-- Given task --
Copy the records verbatim, from the line containing "You are a computer-use agent. The height" through the line containing "Looking at the screenshot, I should point(77,50).".

— START OF Materials provided —

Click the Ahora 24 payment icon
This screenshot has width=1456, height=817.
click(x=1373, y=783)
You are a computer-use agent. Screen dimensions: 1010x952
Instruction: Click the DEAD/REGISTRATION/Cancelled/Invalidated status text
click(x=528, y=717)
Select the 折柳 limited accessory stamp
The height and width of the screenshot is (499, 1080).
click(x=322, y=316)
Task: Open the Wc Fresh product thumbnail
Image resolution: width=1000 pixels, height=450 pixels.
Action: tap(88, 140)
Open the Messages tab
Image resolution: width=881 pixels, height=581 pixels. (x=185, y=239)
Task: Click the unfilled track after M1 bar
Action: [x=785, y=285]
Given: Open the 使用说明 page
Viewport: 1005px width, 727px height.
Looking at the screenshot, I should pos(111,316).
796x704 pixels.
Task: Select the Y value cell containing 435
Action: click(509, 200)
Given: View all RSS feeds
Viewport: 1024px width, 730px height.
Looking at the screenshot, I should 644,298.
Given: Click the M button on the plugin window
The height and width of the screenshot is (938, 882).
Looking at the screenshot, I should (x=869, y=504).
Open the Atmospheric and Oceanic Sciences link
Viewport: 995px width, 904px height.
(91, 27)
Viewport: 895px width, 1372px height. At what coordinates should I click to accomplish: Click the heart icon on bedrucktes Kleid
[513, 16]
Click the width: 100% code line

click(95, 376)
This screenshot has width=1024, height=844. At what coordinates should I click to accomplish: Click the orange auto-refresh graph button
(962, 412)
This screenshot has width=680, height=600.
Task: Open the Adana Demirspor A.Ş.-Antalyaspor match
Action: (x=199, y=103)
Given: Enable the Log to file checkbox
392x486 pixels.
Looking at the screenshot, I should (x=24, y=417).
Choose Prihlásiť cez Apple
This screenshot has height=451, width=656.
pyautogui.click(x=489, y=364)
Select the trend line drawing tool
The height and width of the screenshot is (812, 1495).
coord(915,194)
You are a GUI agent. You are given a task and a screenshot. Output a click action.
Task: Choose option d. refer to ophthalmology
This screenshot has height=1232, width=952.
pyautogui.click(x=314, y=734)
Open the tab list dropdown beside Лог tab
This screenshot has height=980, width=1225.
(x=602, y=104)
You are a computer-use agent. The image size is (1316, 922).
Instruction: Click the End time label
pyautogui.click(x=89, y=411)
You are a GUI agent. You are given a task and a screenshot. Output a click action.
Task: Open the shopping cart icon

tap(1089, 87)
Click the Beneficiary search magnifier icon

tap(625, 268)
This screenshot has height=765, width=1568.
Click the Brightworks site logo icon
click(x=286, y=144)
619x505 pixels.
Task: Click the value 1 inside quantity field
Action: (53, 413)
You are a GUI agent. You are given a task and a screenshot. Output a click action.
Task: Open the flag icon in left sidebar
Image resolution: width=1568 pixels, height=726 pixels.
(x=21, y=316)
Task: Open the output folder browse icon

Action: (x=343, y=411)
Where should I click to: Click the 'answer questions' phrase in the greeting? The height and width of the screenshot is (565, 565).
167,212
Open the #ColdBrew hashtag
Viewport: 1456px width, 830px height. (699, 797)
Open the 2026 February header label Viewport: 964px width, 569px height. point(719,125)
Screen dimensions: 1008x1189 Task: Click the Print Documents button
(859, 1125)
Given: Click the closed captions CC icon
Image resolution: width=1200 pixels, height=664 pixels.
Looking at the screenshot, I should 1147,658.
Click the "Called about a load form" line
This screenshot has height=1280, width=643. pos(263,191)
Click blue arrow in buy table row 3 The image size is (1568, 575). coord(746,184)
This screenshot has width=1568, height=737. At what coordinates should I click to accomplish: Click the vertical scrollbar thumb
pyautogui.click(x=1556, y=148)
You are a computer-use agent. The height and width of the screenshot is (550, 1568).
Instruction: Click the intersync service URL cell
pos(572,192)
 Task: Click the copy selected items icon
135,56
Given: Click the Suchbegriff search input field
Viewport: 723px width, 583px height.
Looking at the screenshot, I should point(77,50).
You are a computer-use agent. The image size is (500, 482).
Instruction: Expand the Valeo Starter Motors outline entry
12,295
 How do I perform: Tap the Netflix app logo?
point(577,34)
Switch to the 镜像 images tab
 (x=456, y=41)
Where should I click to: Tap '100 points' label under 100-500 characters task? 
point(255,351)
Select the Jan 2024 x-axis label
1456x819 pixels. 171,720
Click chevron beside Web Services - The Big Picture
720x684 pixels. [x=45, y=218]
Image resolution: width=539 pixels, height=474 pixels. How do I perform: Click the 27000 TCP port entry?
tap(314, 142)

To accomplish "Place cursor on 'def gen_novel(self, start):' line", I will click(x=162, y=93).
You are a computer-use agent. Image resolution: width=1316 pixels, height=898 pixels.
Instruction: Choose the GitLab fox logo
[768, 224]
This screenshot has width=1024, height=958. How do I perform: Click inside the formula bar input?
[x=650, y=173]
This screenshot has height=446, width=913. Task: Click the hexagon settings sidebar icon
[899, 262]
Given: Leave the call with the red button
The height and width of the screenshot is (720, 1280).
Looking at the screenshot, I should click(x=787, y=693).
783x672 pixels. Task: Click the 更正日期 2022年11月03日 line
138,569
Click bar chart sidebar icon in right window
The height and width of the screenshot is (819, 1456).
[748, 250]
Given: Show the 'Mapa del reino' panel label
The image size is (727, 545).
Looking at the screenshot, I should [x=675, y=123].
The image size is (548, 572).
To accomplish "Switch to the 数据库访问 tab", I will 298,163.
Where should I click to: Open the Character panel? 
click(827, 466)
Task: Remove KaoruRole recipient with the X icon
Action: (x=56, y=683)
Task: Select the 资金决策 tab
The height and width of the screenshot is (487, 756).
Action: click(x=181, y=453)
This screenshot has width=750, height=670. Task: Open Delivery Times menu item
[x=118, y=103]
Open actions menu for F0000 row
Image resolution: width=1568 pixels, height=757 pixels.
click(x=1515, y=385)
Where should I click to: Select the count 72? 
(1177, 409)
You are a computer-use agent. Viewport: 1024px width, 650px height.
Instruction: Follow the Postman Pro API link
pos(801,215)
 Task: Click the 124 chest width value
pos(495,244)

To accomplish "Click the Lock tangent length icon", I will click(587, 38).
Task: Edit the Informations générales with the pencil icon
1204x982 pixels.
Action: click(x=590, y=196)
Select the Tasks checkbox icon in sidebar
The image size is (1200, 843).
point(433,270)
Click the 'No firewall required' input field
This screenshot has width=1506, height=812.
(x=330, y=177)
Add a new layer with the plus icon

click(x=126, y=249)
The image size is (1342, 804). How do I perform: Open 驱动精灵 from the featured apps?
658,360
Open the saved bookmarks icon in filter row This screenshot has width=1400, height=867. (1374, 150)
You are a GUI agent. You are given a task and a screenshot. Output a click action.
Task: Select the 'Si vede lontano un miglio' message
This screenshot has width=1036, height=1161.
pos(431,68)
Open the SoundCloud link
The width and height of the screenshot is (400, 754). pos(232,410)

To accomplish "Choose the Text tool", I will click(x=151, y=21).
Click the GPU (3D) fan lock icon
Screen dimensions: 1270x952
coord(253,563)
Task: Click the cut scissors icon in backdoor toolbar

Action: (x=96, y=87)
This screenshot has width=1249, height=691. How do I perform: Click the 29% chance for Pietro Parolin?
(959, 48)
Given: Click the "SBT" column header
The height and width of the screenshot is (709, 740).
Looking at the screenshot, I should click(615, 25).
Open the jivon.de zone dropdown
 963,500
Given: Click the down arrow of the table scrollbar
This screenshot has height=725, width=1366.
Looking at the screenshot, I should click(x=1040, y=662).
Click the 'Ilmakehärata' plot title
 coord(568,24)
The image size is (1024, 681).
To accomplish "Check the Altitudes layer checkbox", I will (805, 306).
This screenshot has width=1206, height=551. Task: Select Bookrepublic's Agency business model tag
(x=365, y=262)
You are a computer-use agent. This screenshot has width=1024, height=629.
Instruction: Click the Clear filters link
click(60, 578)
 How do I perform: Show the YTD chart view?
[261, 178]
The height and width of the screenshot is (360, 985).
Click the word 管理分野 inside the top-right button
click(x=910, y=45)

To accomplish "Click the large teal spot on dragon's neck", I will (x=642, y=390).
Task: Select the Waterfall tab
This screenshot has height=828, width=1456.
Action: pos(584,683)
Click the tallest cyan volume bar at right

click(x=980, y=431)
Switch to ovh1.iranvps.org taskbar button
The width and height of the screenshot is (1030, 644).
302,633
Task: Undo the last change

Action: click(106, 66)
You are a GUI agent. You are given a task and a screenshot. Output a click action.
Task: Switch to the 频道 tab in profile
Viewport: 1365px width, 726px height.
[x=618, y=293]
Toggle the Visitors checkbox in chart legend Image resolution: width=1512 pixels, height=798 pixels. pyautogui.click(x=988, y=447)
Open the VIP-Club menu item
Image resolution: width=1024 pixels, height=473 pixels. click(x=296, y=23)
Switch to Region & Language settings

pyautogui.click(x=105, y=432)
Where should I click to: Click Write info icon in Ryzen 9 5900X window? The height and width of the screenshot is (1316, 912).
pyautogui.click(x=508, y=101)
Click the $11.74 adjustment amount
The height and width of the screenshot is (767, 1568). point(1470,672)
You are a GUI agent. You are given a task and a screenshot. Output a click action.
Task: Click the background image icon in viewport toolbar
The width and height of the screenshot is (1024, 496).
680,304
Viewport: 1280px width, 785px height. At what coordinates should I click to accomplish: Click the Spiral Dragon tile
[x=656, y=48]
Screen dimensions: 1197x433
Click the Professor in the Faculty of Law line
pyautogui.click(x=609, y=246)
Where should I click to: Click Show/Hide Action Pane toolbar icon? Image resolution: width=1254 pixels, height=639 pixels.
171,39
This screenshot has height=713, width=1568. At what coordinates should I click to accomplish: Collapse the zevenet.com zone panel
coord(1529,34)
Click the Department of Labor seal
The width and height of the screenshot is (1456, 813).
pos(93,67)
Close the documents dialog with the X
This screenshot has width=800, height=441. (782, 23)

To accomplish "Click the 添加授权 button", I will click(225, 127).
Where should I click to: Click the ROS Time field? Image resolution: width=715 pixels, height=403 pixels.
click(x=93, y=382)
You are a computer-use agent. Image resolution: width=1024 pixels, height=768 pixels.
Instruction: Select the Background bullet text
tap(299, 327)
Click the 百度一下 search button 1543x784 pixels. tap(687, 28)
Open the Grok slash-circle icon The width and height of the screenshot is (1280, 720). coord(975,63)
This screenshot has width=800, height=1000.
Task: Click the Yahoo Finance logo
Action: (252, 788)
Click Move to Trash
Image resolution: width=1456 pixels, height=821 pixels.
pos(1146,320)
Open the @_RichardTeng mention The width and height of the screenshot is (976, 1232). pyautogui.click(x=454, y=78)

— END OF Materials provided —

-- Answer to the problem --
You are a computer-use agent. The height and width of the screenshot is (550, 1568).
Instruction: Click the intersync service URL cell
pos(572,192)
 Task: Click the copy selected items icon
135,56
Given: Click the Suchbegriff search input field
Viewport: 723px width, 583px height.
Looking at the screenshot, I should point(77,50).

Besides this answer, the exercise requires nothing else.